§ The task
Write out the stretch of lines below that begins at the line with "You are a computer-use" and ends at the line with "Instruction: Open the", including both, exactly as given and nothing more.

§ Extracted data
***

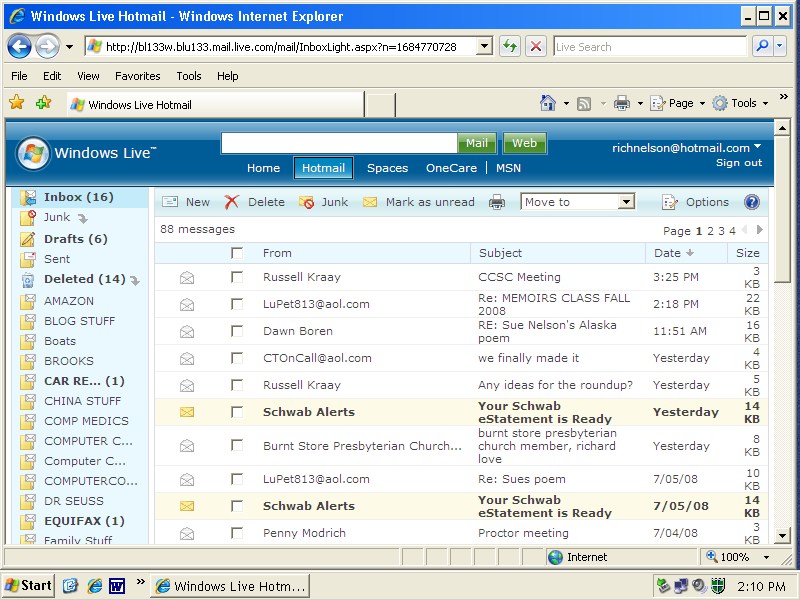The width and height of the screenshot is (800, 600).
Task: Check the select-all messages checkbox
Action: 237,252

***

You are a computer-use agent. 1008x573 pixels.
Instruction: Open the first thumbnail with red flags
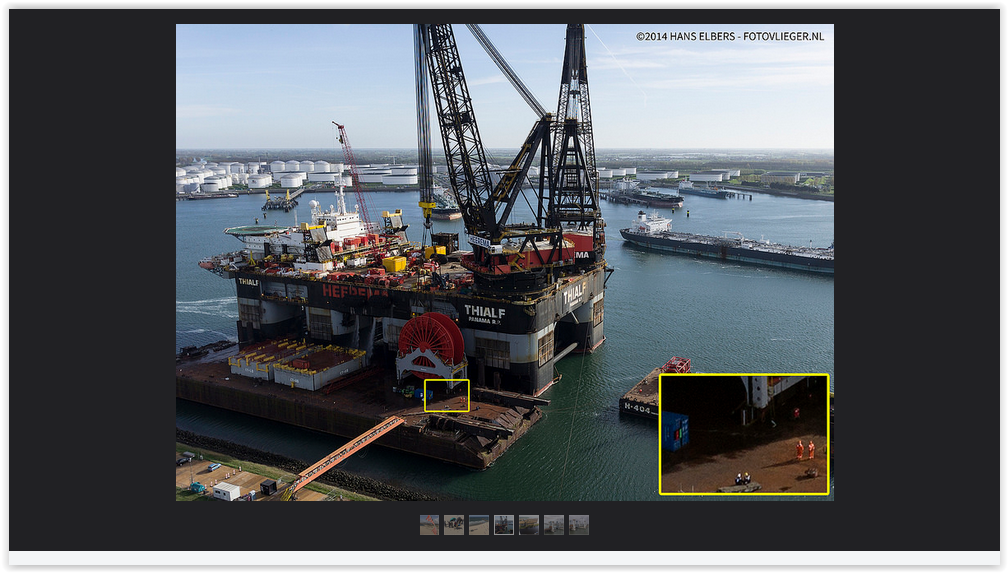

***

§ Reply
You are a computer-use agent. 1008x573 pixels.
Instruction: Open the first thumbnail with red flags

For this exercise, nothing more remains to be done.